[comp.sys.transputer] Occam2 compiler bugs & misfeatures

vorbrueg@bufo.usc.edu (Jan Vorbrueggen) (10/14/89)

I have found some bugs in the occam2 compiler (we use the slightly
modified version from Parsytec). Some are obscure and hard to find,
so I thought I'd share them.

1. Function returns: The compiler generates incorrect code for
some valid RESULT lines. A glaring example is the RAN function.
(Indeed, I can't understand why nobody seems to have complained
about this; after all, some people have been using the compiler
for over a year now!) In particular, RANs last line reads:

	RESULT SCALEB (...), NewSeed

The compiler thinks it is returning two integer values; accordingly, it
loads NewSeed (thinking the result of the SCALEB is still on the
register stack) and then generates a REV instruction to get the order
right!  Well, the caller dutifully gets some trash value for NewSeed,
usually a 0, so that the output isn't even pseudo-random.

A workaround is to write the equivalent, if slightly less efficient

	REAL32 Value :
	.
	.
	SEQ
          ...
          Value := SCALEB (...)
	RESULT Value, NewSeed

2. Associated with 1. is a confusion on the compiler writer's part on
the mechanism of returning functions having both real and integer results
and one or both of the groups having more than three elements (so that the 
register stack can't hold them all).
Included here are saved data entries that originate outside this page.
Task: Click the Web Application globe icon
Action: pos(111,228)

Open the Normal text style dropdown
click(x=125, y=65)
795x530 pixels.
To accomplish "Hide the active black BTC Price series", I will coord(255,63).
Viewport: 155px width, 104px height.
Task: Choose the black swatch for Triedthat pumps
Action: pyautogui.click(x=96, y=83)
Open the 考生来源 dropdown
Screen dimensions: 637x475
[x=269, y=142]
Attempting to compile such a function
will be the end of your current session with the TDS...

We have received a modified version of the compiler from Parsytec, which
resolves both problems by *always* returning results via workspace locations.
This solves the problems. However, you of course have to recompile all your
libraries to adapt them to the new mechanism, and then the compiler goes
into Nirvana trying to compile the SINH function...
Additionally, I think the compiler writers shouldn't skimp over the 
unnecessary performance penalty introduced by returning all results via memory.
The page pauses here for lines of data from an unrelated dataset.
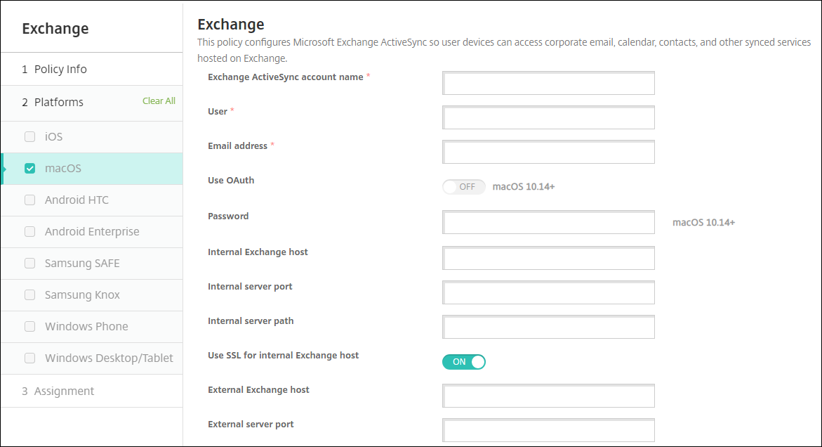Click into the Email address field
Image resolution: width=822 pixels, height=447 pixels.
(x=548, y=152)
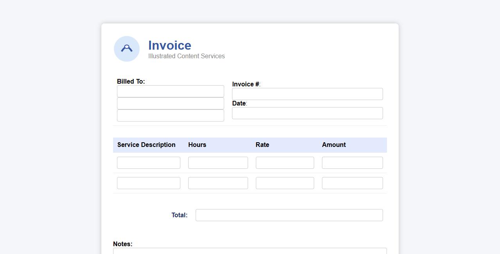Image resolution: width=500 pixels, height=254 pixels.
Task: Select second row Service Description field
Action: tap(148, 183)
3. I use the MOVE2D function to extract columns from a 2-dimensional matrix.
(Our application is a 2D FFT, and this speeds up perfomance for a single
processor by about 5%. It is vital for the multiprocessor version.)
This function takes as input two 2-dimensional byte arrays, starting points
in these arrays (two arguments each), the length of each individual block
to be moved, and the number of rows. The actual T800 instructions implementing
this get arguments which are computed from this information; in particular,
the stride (number of bytes to skip between rows) is computed from the array
size, and the base address and indices of the two arrays are turned into
addresses. At this point, the compiler allocates space for and uses a temporary
value for the index calculation; however, this value is never calculated!
(Parsytec hardware generates some very nice and regular bit patterns when you
access non-existent memory :-).) As an example:

[NY][NX] REAL32 matrix :
[NY] REAL32 column :
[NY][4*NX] BYTE array RETYPES matrix :
[4*NY] BYTES line RETYPES column :
SEQ i=0 FOR NY
  MOVE2D (array, 4*i, 0,
          line, 0, 0,
          4, NY)
  do.something (line)
  MOVE2D (line, 0, 0,
          array, 4*i, 0,
          4, NY)

In these cases, the compiler generates code to compute the address of 
array[0][4*i] without computing 4*i first! A workaround is, strangely,
to insert a line like
  
  VAL offset IS 4*i :

before the MOVE2D calls and use offset in the call instead of 4*i.
I've reported this to Parsytec; no news as of today.

4. When you try the [LOAD NETWORK] function of the compiler on an uncompiled
foldset, you used to get some nice message pointing out the error of your ways.
Now, the host just stops, and a reboot is in order. Hmmm...this must be one
of the new features enhancing ease-of-use and user friendliness of the system.

Now, having gotten that off my chest, I'd like to ask people what they think
of the general quality of the compiler. 

For instance, it's all very nice and well to have alias and usage checking.
However, we write some heavily numerical code, and I've yet to find a
useful program which doesn't get the message "Implemenation limit: Array
to large to check".

I really like the new concept of seperate vectorspace and the ability to 
allocate data in either workspace or vectorspace. But the only way to influence
the placement of code is to make use of the order in which things are compiled.
This stops me from putting highly used subroutines (e.g., functions
implementing operations on complex numbers or an FFT), which should have the
benefit of the on-chip RAM, into libraries, where they belong. And don't fool
yourself: In our application, this makes about a 25% difference in performance!

Finally, I want to say that we really like to use transputers and occam,
but it is frustrating when, after a few hours debugging, you get the nasty
feeling that, just maybe, it isn't your fault, but the code generated by
the compiler... Ah well, that's what they pay me for :-)

Cheers, Jan Vorbrueggen